Nope, not trolling at all. Just trying to insert some common sense into this thread as did Paul1981, who also seems to have a bit more common sense than the average knuckle head on this site when it comes to solid state electronics. Once again, if it it isn't broken, then it doesn't need fixing. Period. You must run a re-capping business in order to be trying so hard to get people to re-cap perfectly working boards. I know an auto repair shop that would love to have a person like you on their staff. Replacing caps on a perfectly working board is a waste of time and money and also risks damaging the board.
The caps can still be leaking and the board "perfectly working". They can be leaking all over the place before you have your first external sign of failure. I'm not advocating "don't inspect it", I'm just saying that there is a statistically high likelihood that these parts will fail, given that they're 20+ years old, and if an inspection turns up any signs of issues they should be replaced immediately.
But whatever, Amiga users are a bunch of cheap bastards. Not wanting to pay $20 for the latest ROM chip, not wanting to inspect their systems or pay $40 for someone to recap their system for peace of mind, etc. You do what you want, just don't come crying on the forums in a couple years that your caps leaked everywhere and ruined your board because you didn't inspect it regularly, and now you're having to scour ebay or pay someone hundreds of dollars for a replacement system.

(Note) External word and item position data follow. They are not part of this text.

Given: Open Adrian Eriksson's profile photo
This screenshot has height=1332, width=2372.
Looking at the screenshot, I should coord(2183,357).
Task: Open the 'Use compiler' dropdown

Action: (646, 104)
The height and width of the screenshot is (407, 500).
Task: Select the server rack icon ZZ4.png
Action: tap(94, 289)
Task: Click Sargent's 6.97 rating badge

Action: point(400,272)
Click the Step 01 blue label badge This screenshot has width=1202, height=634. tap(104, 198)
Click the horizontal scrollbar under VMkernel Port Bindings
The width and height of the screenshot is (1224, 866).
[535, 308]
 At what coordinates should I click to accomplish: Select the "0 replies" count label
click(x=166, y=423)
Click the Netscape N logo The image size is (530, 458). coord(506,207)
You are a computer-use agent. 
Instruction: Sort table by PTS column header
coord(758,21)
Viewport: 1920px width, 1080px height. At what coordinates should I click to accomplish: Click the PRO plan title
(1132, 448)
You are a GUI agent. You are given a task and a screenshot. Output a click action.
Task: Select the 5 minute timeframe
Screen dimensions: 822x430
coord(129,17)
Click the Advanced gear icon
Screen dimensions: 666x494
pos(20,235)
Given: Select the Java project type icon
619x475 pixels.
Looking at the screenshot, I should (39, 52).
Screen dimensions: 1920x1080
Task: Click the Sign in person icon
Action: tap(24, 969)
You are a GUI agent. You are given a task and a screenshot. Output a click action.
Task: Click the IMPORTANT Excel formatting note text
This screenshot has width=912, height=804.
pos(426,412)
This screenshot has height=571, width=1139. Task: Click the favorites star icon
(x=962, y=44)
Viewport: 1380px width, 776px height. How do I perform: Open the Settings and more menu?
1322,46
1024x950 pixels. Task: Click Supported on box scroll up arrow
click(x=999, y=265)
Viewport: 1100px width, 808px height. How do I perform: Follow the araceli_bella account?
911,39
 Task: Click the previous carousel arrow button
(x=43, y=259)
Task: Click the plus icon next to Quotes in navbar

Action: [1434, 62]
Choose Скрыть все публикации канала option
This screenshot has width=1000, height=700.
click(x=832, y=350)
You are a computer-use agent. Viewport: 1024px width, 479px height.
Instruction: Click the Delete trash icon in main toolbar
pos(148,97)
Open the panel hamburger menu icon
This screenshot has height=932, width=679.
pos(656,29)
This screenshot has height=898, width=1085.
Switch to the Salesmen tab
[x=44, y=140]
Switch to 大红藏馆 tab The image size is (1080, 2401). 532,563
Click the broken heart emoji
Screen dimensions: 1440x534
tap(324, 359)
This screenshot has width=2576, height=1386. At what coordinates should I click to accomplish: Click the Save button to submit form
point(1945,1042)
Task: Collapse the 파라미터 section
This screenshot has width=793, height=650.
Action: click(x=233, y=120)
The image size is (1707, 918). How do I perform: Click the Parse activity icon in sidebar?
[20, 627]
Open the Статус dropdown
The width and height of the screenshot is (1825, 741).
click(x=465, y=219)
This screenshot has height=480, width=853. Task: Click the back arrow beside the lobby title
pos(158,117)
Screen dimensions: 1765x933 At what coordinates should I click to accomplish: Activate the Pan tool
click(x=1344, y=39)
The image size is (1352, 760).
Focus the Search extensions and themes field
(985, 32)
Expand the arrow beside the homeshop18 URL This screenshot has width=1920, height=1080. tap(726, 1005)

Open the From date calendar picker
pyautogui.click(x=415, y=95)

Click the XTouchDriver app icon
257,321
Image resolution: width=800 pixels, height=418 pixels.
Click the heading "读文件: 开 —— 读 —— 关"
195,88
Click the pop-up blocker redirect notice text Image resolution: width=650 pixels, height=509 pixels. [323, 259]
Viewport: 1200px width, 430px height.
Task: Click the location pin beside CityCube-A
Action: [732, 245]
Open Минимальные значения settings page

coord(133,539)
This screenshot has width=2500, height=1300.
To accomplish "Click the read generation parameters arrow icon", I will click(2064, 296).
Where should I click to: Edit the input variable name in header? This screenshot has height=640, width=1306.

This is the exact same asinine logic that ruined so many Amiga motherboards. Everyone knew those batteries were trouble, but they waited to replace them, then they'd put the system in storage or whatever, or come back to it after a year, and the battery would have eaten a hole through the motherboard. IMHO I'd rather do preventative maintenance rather than wait for something to fail catastrophically. Pay a little now, or a lot later?